● TASK DETAILS
Can you copy the text of the items below word for word, leaving out the pictures?

● DATASET EXTRACT
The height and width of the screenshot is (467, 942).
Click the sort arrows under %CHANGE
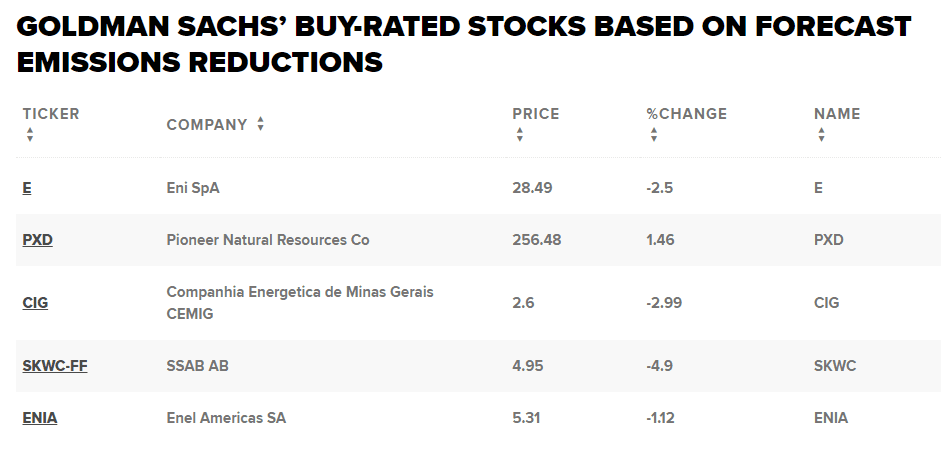(x=654, y=134)
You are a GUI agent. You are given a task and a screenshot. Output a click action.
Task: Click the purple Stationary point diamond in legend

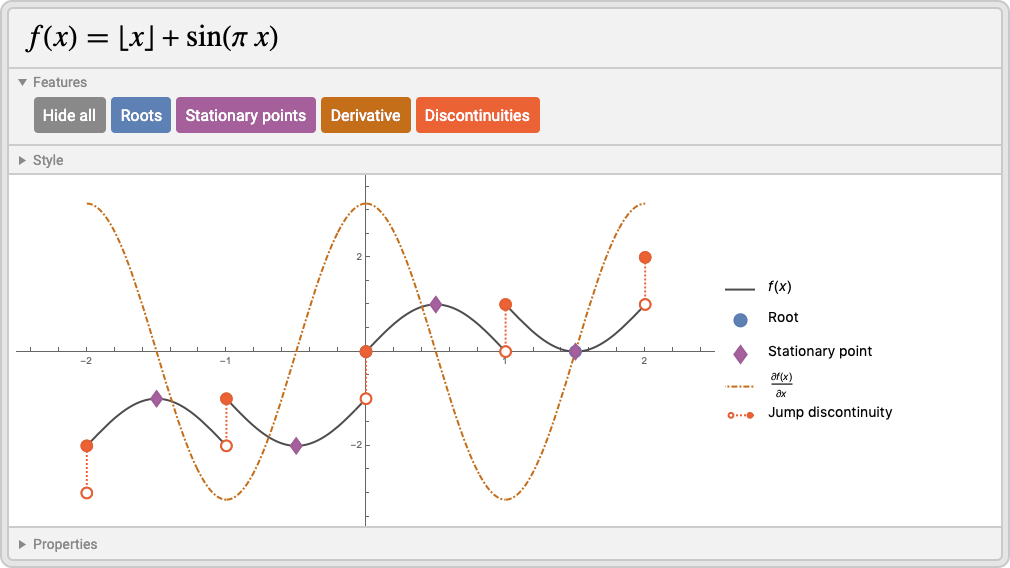pos(740,354)
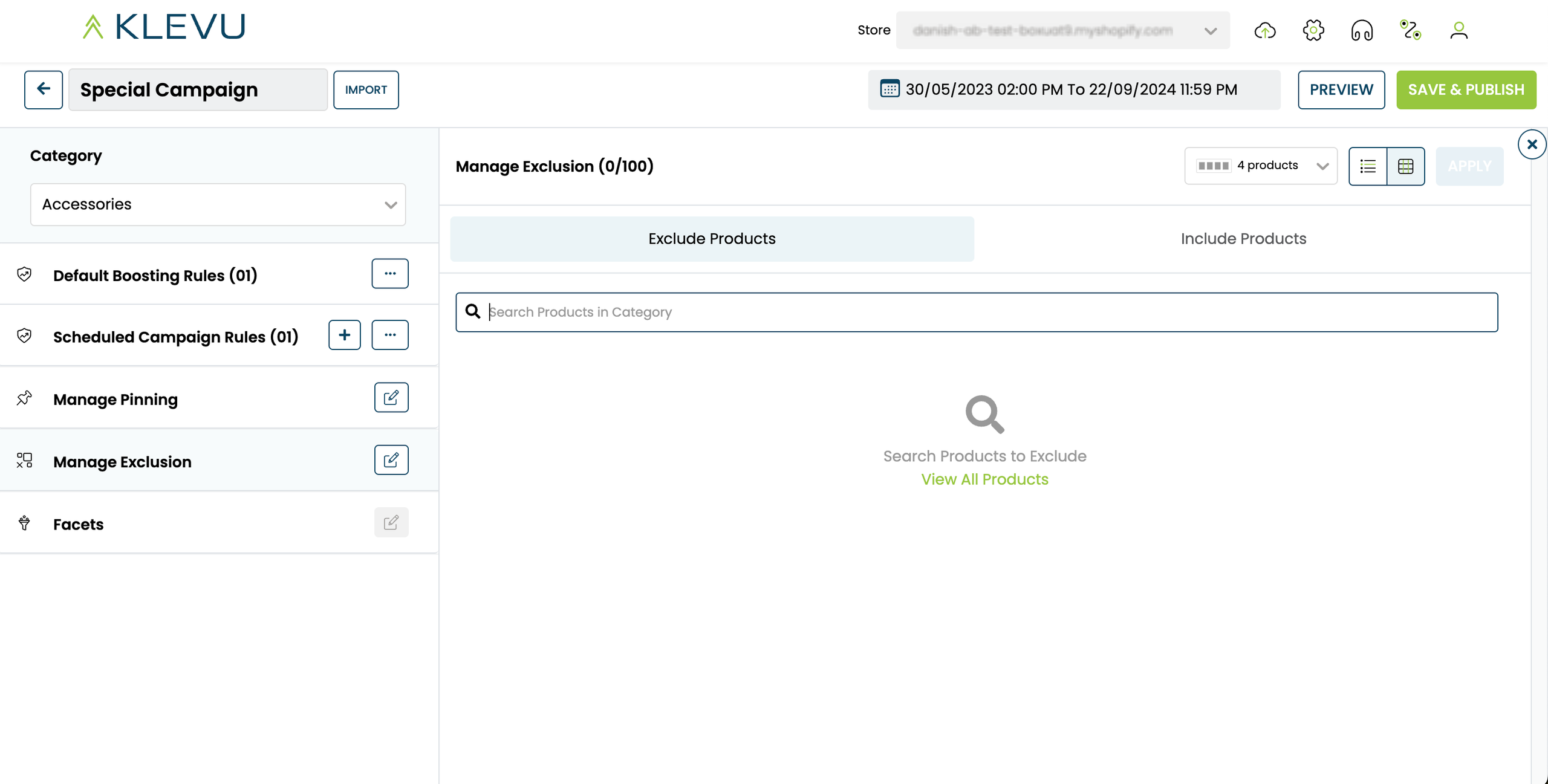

● SOLUTION TO THIS EXERCISE
The height and width of the screenshot is (467, 942).
Click the sort arrows under %CHANGE
(x=654, y=134)
You are a GUI agent. You are given a task and a screenshot. Output a click action.
Task: Click the purple Stationary point diamond in legend

pos(740,354)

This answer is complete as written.